For me, the actual 'popping point' was when His Eminence gave reverence to the corrupt retiring governor of Illinois without even mentioning his corruption. Governor Ryan commuted the sentence of more than a hundred murderers, rapists and cruel torturers of women Ñ even murders of the pre-born, savagely attacked and extracted from the womb and butchered with the mother.
Ryan acted hastily, on a highly problematic 'student study,' without examination and discussion of the implications and authenticity of that work, nor for the actual guilt of the murderers and rapists, nor consultation with and sensitivity for the 'rights' of the victims, families, and loved ones.
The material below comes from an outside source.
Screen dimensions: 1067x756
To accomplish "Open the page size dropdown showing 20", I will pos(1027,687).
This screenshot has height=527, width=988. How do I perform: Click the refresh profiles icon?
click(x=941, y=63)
This was not the act of a brave governor acting on conscience, as the archbishop seemed to suggest. Neither were the sentenced 'innocent,' though some may have been convicted on procedurally flawed or pressured confessions. Actual guilt was not in question. Commutation was the act of a moral coward seeking to cover his own offenses and moral failures with a spectacular smokescreen of sympathy. He 'changed the channel' on his own legacy. Some heroism. Some perception by the Cardinal. The deeply feeling but seldom deeply thinking protestors of capitol punishment may applaud this venal and cynical abuse of power and travesty of Justice. But Caesar does not. Victims do not. Perhaps even God does not.
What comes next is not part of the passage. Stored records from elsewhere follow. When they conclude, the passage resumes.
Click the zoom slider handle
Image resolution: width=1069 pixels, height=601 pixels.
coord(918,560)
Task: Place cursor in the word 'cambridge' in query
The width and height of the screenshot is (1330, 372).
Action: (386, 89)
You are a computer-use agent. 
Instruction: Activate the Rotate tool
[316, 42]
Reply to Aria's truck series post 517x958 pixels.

Not all sentences of death are 'just'. Is this surprising? I have visited many countries where a sentence of 'life' is far more morally egregious than death, and where death is both extraordinarily cruel and unusual. Yet, there are certainly cases where death is not only justifiable, but anything less than death would be non-proportional and inappropriate. Humans and Caesar can get it wrong; they can also get it right.
The principle of respect for Innocent life is pure. If kept pure it will help save innocent life and persuade against the moral atrocity that is abortion. When that principle is extended to carry the guilty as well as the innocent, it is misapplied. The damage to the greater cause in misapplication is illustrated by the reaction of several parishioners at St. Patrick's: initial solidarity and community for the right to life and birth while the good Cardinal was inflating his argument; and damage to that community when the argument is unreasonably and illogically extended to include those guilty of heinous crime.
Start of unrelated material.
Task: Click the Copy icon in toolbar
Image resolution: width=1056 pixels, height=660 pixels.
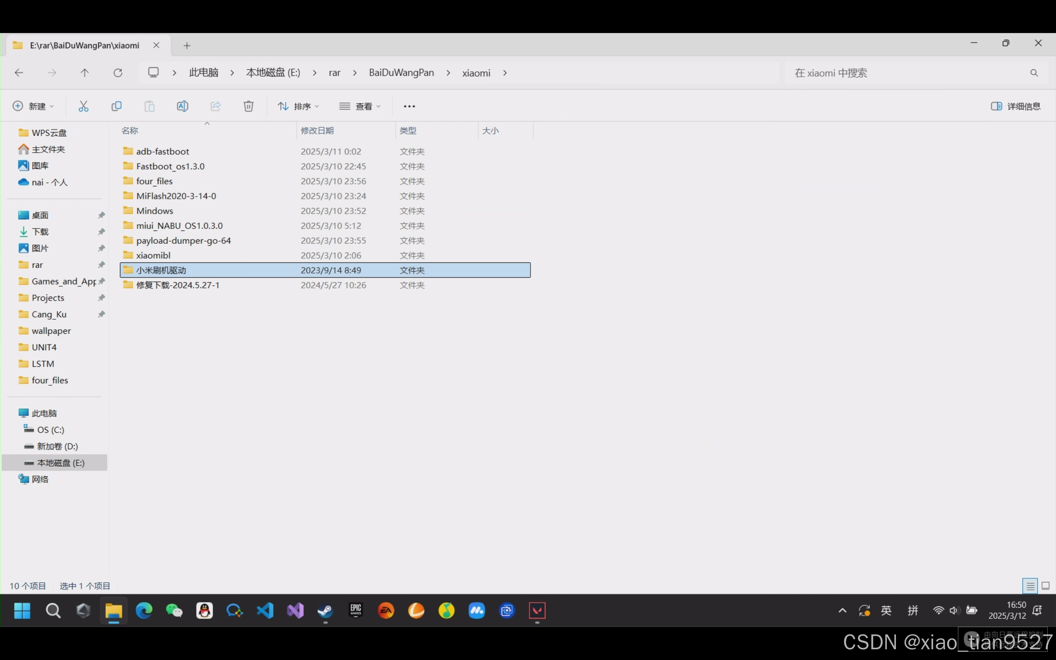Action: tap(117, 106)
The movement for life should protect itself from the movement against capital punishment. The two are only tangentially related and separated by more than important moral and practical differences. The force of argument for innocent life is diminished; the support for change is mitigated by misapplication. The Archbishop should know better; and he should not represent a factually flawed or morally imprecise case for either. To do so jeopardizes his credibility on both, and beyond.
Let the Cardinal render us unto God, as we render unto Caesar. Let both the Cardinal and Caesar acknowledge the sanctity and sacrosanctity of innocent life.
Frederick Peterson is a former Marine Corps Lieutenant Colonel, Military Editor for WorldTribune.com and a frequent commentator on Fox News Channel. He is a Senior Vice President at Xybernaut Corporation.